↓

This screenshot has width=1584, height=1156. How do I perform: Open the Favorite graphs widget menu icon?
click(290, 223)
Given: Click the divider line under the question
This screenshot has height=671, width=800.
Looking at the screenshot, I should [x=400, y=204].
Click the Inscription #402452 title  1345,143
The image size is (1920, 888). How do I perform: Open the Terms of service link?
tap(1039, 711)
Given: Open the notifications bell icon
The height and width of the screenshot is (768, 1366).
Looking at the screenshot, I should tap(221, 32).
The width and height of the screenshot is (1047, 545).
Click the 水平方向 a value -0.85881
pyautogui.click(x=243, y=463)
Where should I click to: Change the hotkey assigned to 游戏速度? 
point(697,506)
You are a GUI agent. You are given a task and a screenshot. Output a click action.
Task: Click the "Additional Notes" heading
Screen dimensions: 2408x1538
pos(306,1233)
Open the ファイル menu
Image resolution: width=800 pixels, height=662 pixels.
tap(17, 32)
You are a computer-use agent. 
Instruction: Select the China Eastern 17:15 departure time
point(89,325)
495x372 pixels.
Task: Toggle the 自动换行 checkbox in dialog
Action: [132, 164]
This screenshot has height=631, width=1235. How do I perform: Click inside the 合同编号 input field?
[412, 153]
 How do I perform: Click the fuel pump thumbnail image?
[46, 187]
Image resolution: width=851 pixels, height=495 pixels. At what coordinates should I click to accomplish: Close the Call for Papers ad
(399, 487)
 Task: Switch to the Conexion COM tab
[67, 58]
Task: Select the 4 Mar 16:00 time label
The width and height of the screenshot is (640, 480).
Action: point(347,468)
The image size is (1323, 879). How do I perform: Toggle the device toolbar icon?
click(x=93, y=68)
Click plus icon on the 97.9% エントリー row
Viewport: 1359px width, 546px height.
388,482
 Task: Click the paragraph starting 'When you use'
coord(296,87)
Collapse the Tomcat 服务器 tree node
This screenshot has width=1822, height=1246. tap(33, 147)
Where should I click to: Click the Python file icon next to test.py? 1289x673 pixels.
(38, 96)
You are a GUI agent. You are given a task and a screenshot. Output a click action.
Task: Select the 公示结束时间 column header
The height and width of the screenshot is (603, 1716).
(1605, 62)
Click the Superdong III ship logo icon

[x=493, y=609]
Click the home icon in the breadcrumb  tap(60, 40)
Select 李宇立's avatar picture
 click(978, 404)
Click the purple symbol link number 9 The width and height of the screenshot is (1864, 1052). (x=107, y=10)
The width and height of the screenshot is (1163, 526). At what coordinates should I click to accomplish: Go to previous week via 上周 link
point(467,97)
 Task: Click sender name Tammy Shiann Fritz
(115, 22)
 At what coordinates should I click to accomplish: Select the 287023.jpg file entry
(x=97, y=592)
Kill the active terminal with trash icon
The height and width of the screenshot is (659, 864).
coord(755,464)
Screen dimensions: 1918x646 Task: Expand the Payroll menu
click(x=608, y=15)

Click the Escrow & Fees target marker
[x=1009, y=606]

↑

* Task description: In full and without change, transcribe the data above.

* Answer to this exercise:
This screenshot has width=1584, height=1156. How do I perform: Open the Favorite graphs widget menu icon?
click(290, 223)
Given: Click the divider line under the question
This screenshot has height=671, width=800.
Looking at the screenshot, I should [x=400, y=204].
Click the Inscription #402452 title  1345,143
The image size is (1920, 888). How do I perform: Open the Terms of service link?
tap(1039, 711)
Given: Open the notifications bell icon
The height and width of the screenshot is (768, 1366).
Looking at the screenshot, I should tap(221, 32).
The width and height of the screenshot is (1047, 545).
Click the 水平方向 a value -0.85881
pyautogui.click(x=243, y=463)
Where should I click to: Change the hotkey assigned to 游戏速度? 
point(697,506)
You are a GUI agent. You are given a task and a screenshot. Output a click action.
Task: Click the "Additional Notes" heading
Screen dimensions: 2408x1538
pos(306,1233)
Open the ファイル menu
Image resolution: width=800 pixels, height=662 pixels.
tap(17, 32)
You are a computer-use agent. 
Instruction: Select the China Eastern 17:15 departure time
point(89,325)
495x372 pixels.
Task: Toggle the 自动换行 checkbox in dialog
Action: [132, 164]
This screenshot has height=631, width=1235. How do I perform: Click inside the 合同编号 input field?
[412, 153]
 How do I perform: Click the fuel pump thumbnail image?
[46, 187]
Image resolution: width=851 pixels, height=495 pixels. At what coordinates should I click to accomplish: Close the Call for Papers ad
(399, 487)
 Task: Switch to the Conexion COM tab
[67, 58]
Task: Select the 4 Mar 16:00 time label
The width and height of the screenshot is (640, 480).
Action: point(347,468)
The image size is (1323, 879). How do I perform: Toggle the device toolbar icon?
click(x=93, y=68)
Click plus icon on the 97.9% エントリー row
Viewport: 1359px width, 546px height.
388,482
 Task: Click the paragraph starting 'When you use'
coord(296,87)
Collapse the Tomcat 服务器 tree node
This screenshot has width=1822, height=1246. tap(33, 147)
Where should I click to: Click the Python file icon next to test.py? 1289x673 pixels.
(38, 96)
You are a GUI agent. You are given a task and a screenshot. Output a click action.
Task: Select the 公示结束时间 column header
The height and width of the screenshot is (603, 1716).
(1605, 62)
Click the Superdong III ship logo icon

[x=493, y=609]
Click the home icon in the breadcrumb  tap(60, 40)
Select 李宇立's avatar picture
 click(978, 404)
Click the purple symbol link number 9 The width and height of the screenshot is (1864, 1052). (x=107, y=10)
The width and height of the screenshot is (1163, 526). At what coordinates should I click to accomplish: Go to previous week via 上周 link
point(467,97)
 Task: Click sender name Tammy Shiann Fritz
(115, 22)
 At what coordinates should I click to accomplish: Select the 287023.jpg file entry
(x=97, y=592)
Kill the active terminal with trash icon
The height and width of the screenshot is (659, 864).
coord(755,464)
Screen dimensions: 1918x646 Task: Expand the Payroll menu
click(x=608, y=15)

Click the Escrow & Fees target marker
[x=1009, y=606]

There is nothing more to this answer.